— Data for processing —
_ _ _ _ _

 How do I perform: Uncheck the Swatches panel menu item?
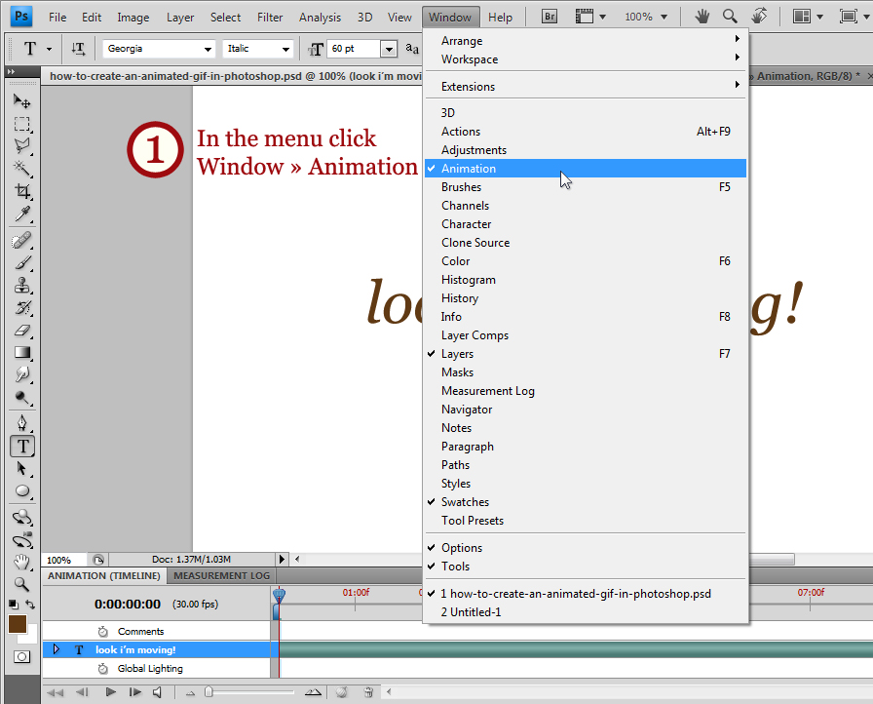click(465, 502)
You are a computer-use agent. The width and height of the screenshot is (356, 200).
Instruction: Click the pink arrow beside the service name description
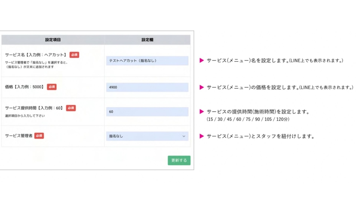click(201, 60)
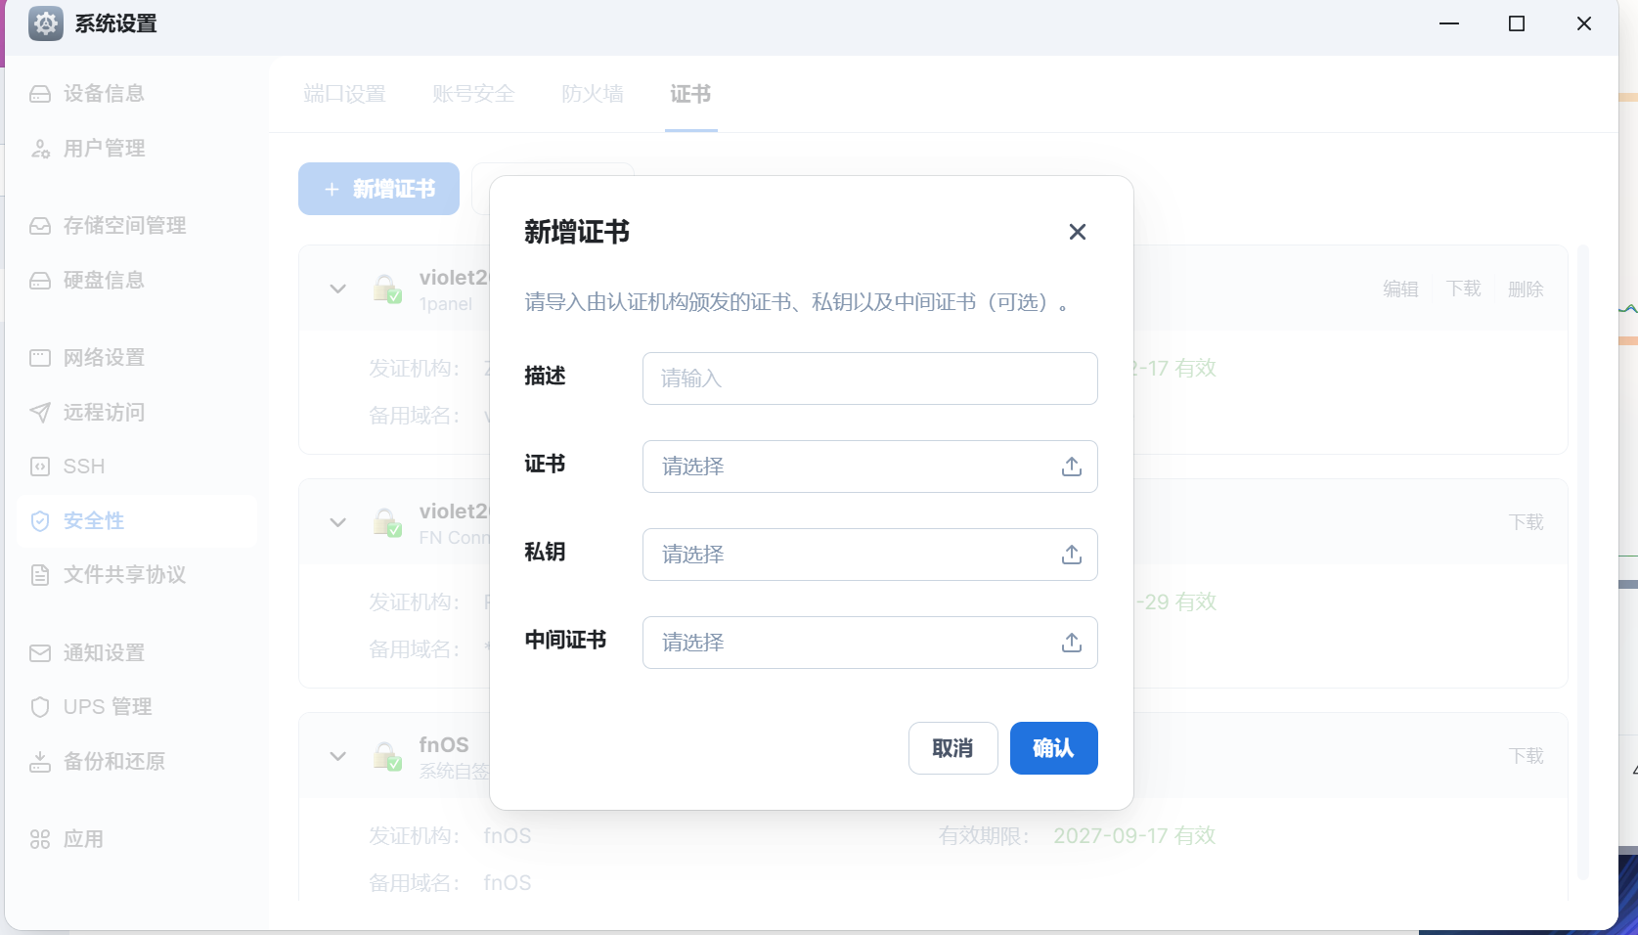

_ _ _ _ _

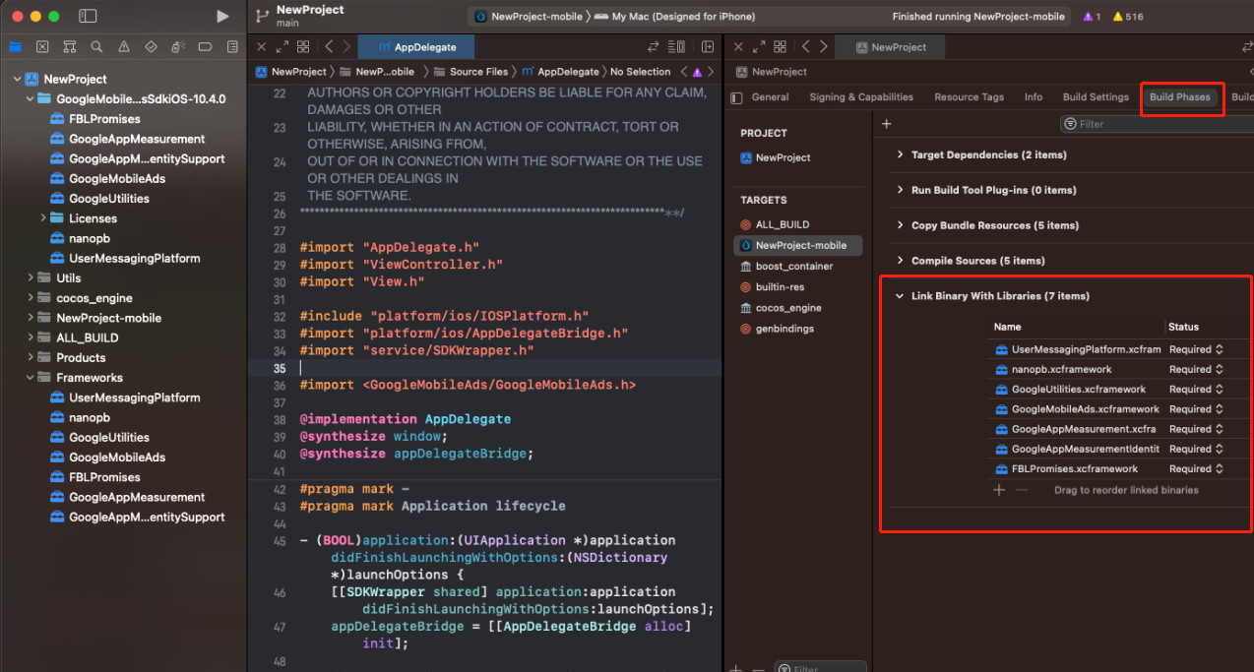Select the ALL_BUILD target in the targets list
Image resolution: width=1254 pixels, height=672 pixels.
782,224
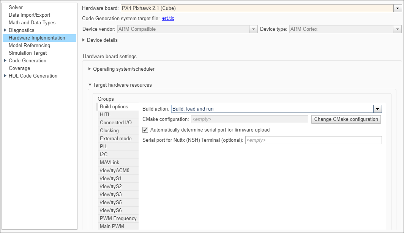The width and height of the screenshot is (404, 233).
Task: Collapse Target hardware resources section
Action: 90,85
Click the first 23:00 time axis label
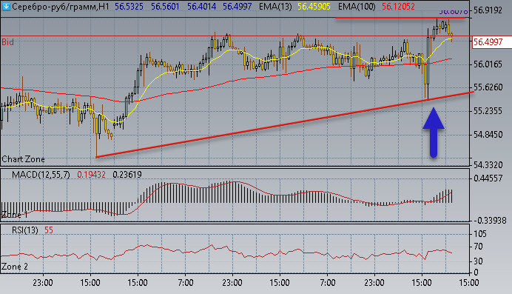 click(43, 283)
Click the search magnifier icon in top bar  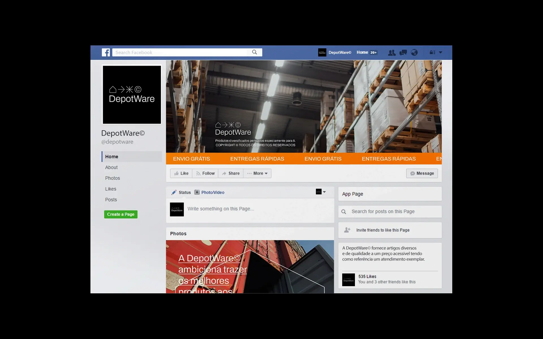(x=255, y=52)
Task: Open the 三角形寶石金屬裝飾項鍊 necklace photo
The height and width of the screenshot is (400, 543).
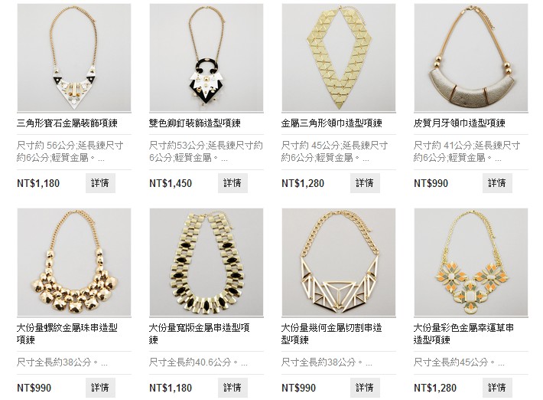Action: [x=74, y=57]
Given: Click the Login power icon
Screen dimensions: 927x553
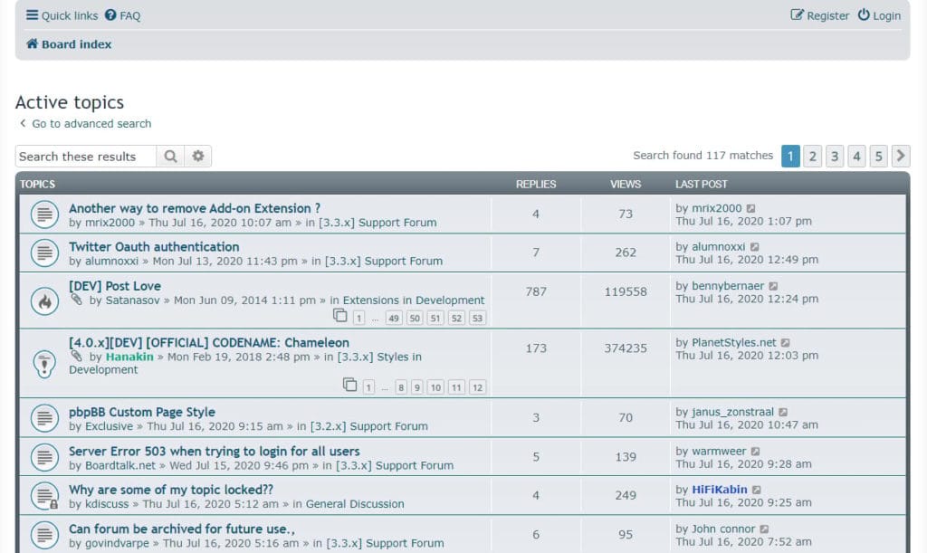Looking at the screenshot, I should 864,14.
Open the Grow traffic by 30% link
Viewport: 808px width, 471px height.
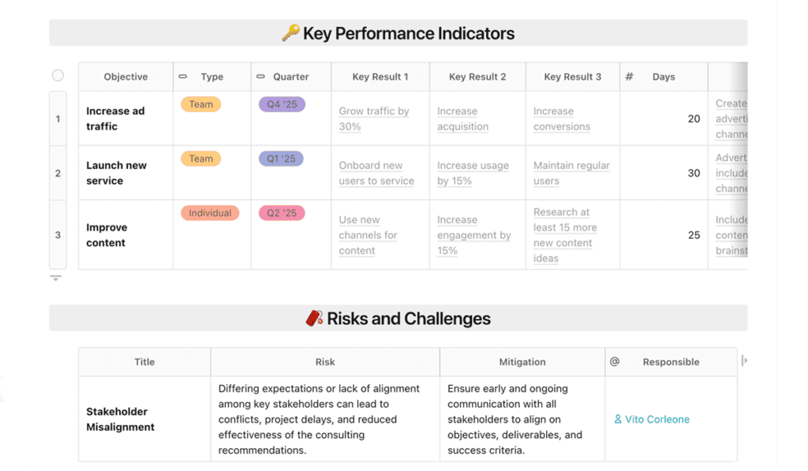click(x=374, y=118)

_ _ _ _ _

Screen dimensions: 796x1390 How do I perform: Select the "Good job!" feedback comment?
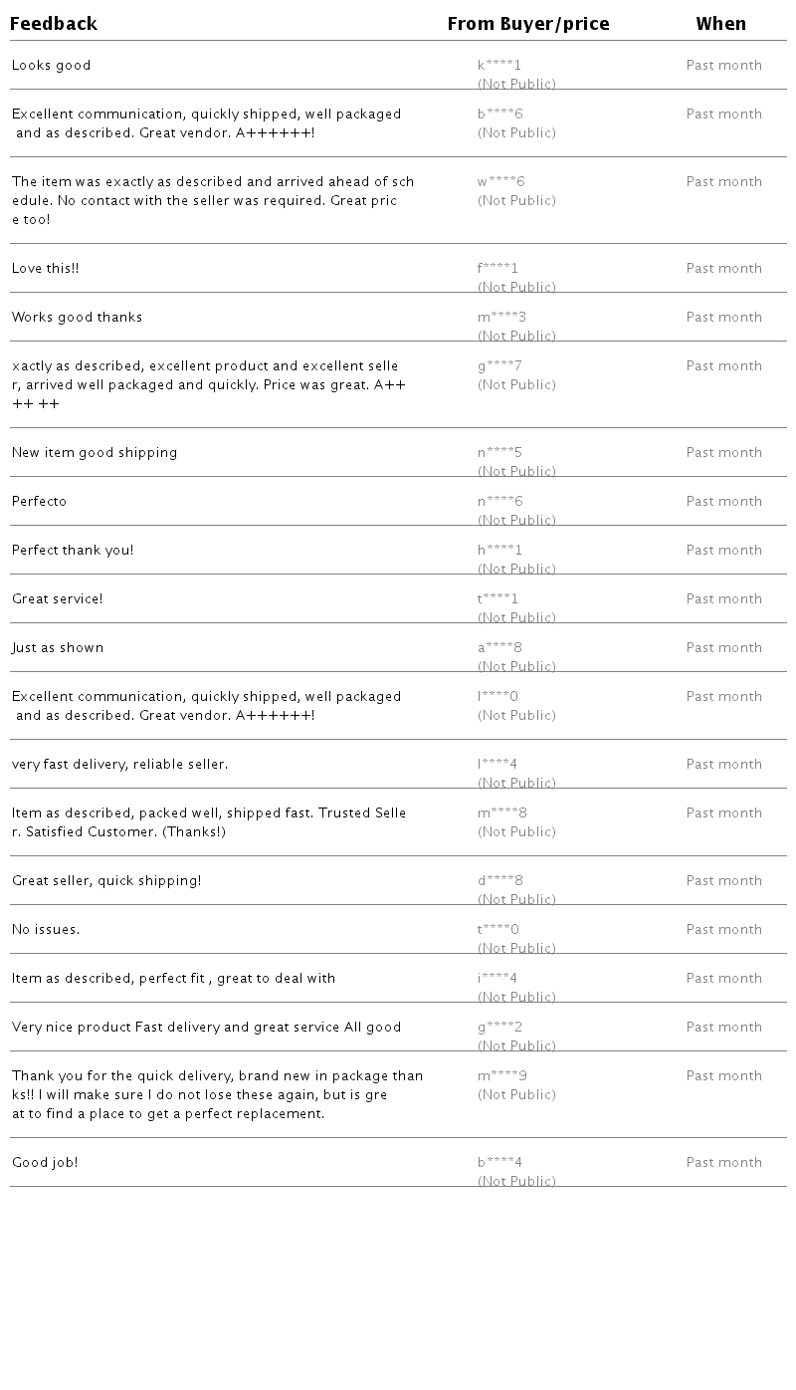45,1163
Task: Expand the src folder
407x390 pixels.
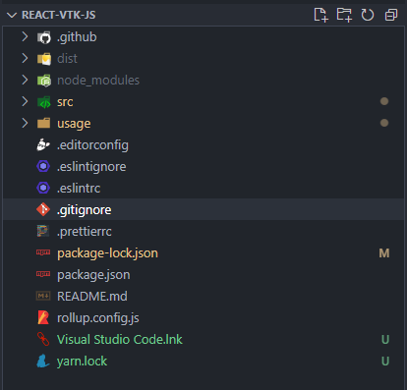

_ _ _ _ _

— Exercise goal —
Look through the material above for the string "Open" and copy each line that has it.

— Solution to this task —
Task: Open the 三角形寶石金屬裝飾項鍊 necklace photo
Open the Grow traffic by 30% link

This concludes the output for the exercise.